People's Daily (Liu Jiang, "CLINTON CRITICIZES BILL ON TAIWAN SECURITY," Washington, 2/6/00, P1) reported that US President Bill Clinton on February 4 reiterated his opposition to the Taiwan Security Enhancement Act (TSEA), saying that it would have a "boomerang effect" and diminish the island's security. Clinton said in an interview on US television, "they (the Chinese) don't like it, but I don't support the bill either. I don't think it's in Taiwan's best interest. Passing a big, new, sweeping bill like this is not well-advised and will complicate our long-term task and may well have the boomerang effect of putting Taiwan under greater pressure." Clinton also re-affirmed the US adherence to a "one-China" policy.

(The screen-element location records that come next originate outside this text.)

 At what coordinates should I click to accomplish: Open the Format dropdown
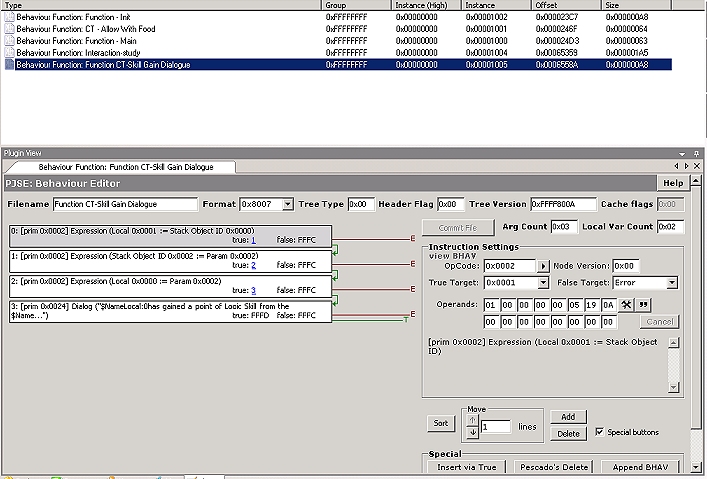pos(288,204)
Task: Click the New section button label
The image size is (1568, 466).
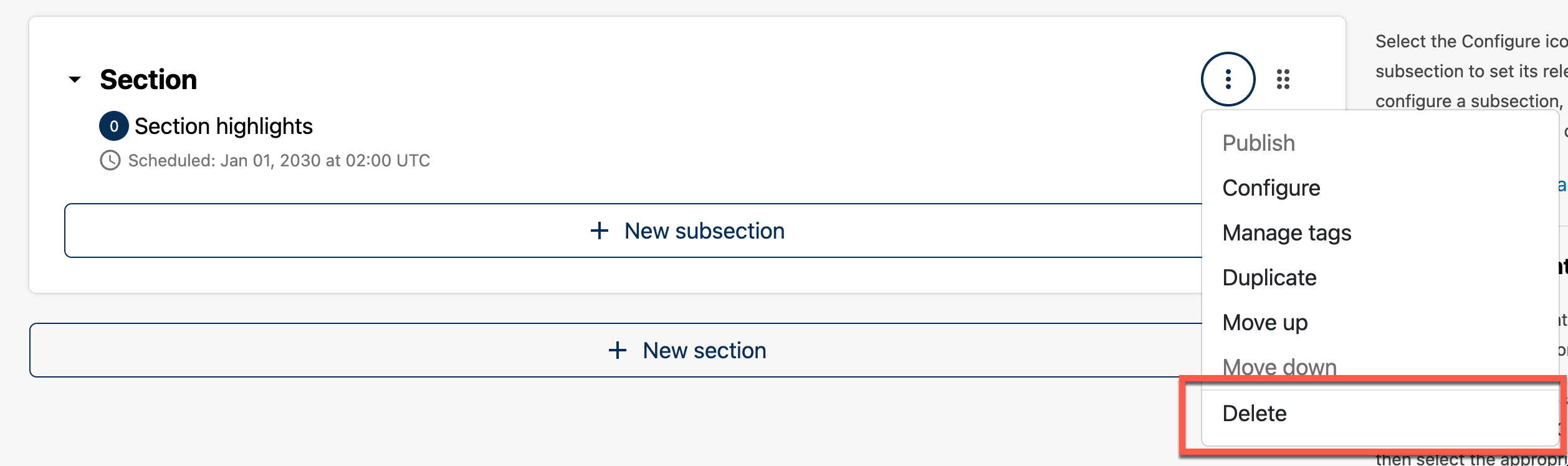Action: click(x=704, y=350)
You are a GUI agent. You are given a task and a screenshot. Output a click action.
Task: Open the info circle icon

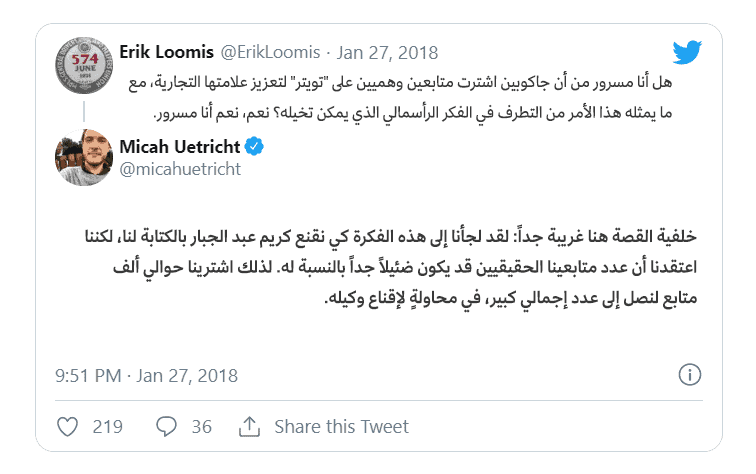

People's Liberation Army Daily ("RUSSIA OPPOSES US PRO-TAIWAN BILL," Moscow, 2/7/00, P4) reported that the Russian Foreign Ministry published a statement on February 4 saying that Russia opposed the Taiwan Security Enhancement Act (TSEA) passed by the US House of Representatives. The statement said that the passage of the TSEA did not contribute to better relations between the two sides of the Taiwan straits and to the overall situation in the Asia-Pacific region. The statement also said that Russia recognized Taiwan as an inalienable part of the PRC, and that the PRC government was the sole legitimate government of that country.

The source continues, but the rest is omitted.